Cependant les bataillons romains environnent Ardée; on se résigne de part et d’autre aux longueurs d’un siège. Pendant cette sorte de trêve, comme les ennemis évitent d’en venir aux mains, le soldat, inoccupé, se livre, dans le camp, à des jeux militaires. Un jour, que Sextus avait invité ses amis à boire avec lui et à faire bonne chère, nommé par eux roi du festin, il leur parle ainsi: «Tandis que nous nous consumons devant cette ville imprenable, qui nous empêche de revenir suspendre nos armes devant les dieux de nos foyers? Savons-nous ce qui se passe au lit nuptial? Savons-nous si nos femmes s’ennuient comme nous de l’absence?» Chacun de louer la sienne à l’envi; les répliques échauffent le débat, et le vin, qu’on ne ménage pas, ne laisse refroidir ni les éloges ni la passion. Celui dont le nom rappelle la glorieuse conquête de Collatia se lève soudain. «Que prouvent tous nos discours? dit-il; jugez-en par vos yeux. La nuit n’est pas près de finir; montons à cheval; allons à Rome.»

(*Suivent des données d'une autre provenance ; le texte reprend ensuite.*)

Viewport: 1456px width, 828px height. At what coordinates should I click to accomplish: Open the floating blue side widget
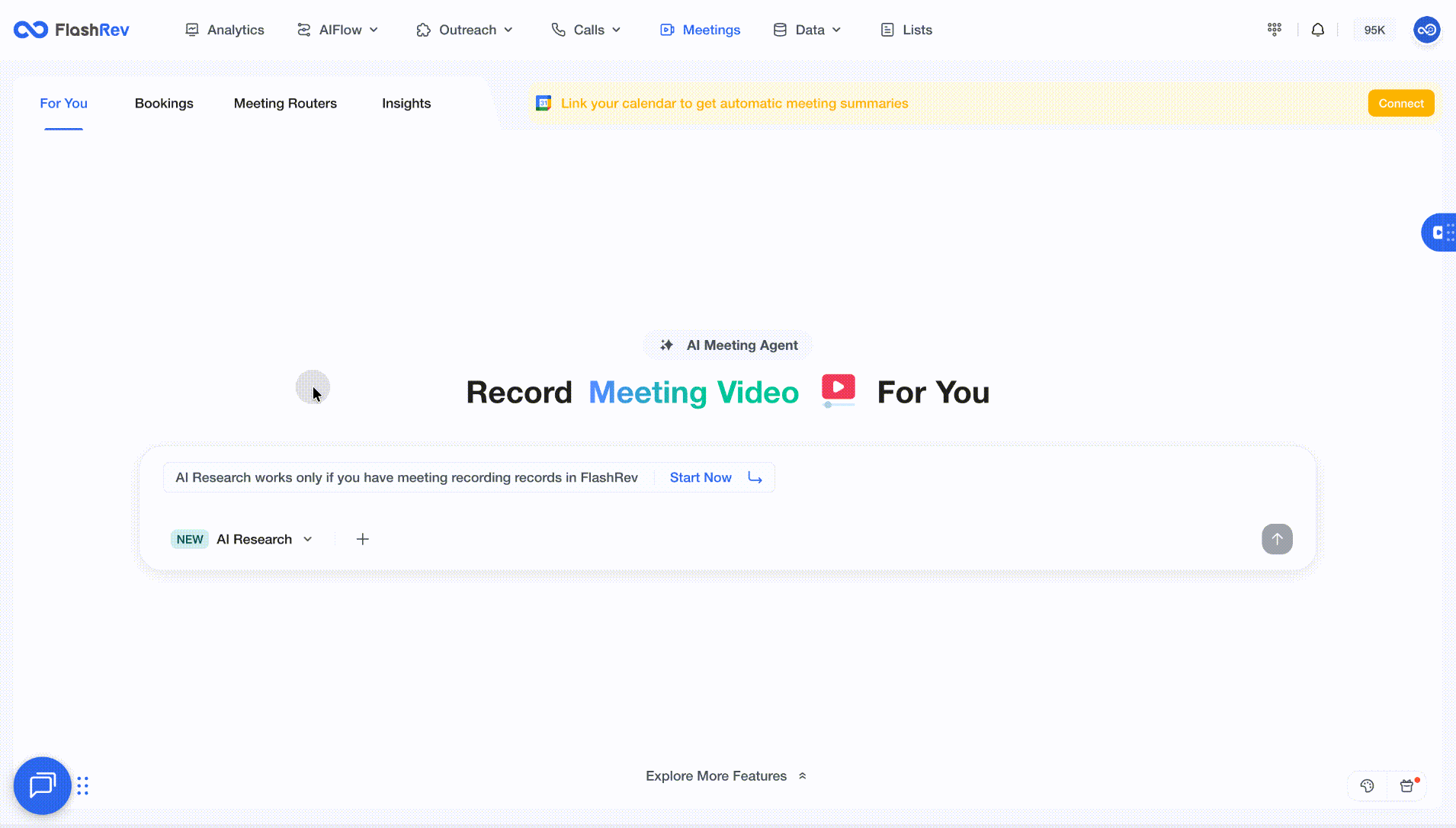[1439, 233]
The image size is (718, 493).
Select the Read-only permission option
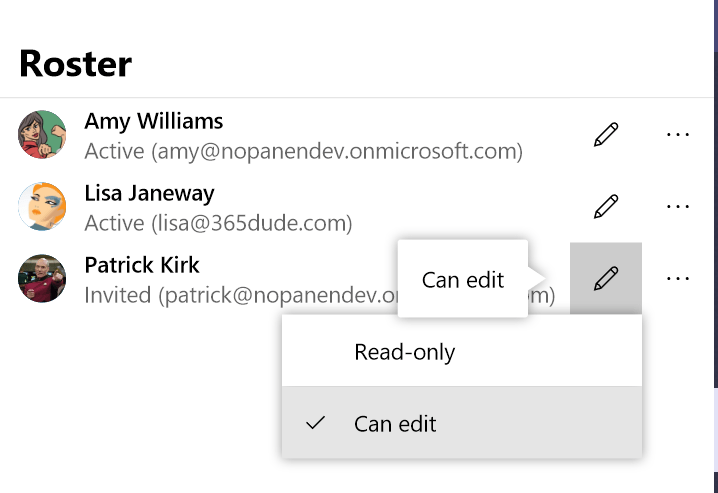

On accepte; les chevaux sont bridés; les princes sont à Rome; ils vont droit au palais. Point de gardes aux portes: ils entrent. La belle-fille du roi, entourée de coupes de vin, et le sein paré de guirlandes, prolongeait un festin nocturne. Sans perdre de temps, on court chez Lucrèce; elle filait; ses laines, ses corbeilles étaient çà et là autour de son lit; sous ses yeux, à la faible lueur d’une lampe, ses femmes travaillaient aussi. «Hâtez-vous, mes filles, leur disait-elle d’une voix douce; il faudra envoyer ce vêtement de guerre à votre maître, dès que nous l’aurons achevé. Mais que dit-on? car c’est à vous qu’il faut demander les nouvelles. Combien pense-t-on que le siège doive encore durer? Tu succomberas à la fin, Ardée: tu résistes à plus fort que toi, ville maudite, qui nous prives si longtemps de nos époux! Puissent les dieux au moins nous les ramener! Mais le mien est si téméraire! il se précipite partout où il voit briller des épées. Toutes les fois que je me le figure au milieu des combats, je me sens chanceler et mourir; un froid soudain me prend au cœur.» Ses larmes coulent à ces mots; le fil s’échappe de ses mains, et sa tête s’incline sur sa poitrine. Sa douleur lui donne une nouvelle grâce; sa pudeur brille d’un nouvel éclat dans ses larmes, et la beauté de son visage égale et révèle en ce moment la beauté de son âme. «Rassure-toi, me voici», s’écrie Collatin, et Lucrèce, rappelée à la vie, a déjà suspendu à son cou le doux fardeau d’une épouse bien-aimée.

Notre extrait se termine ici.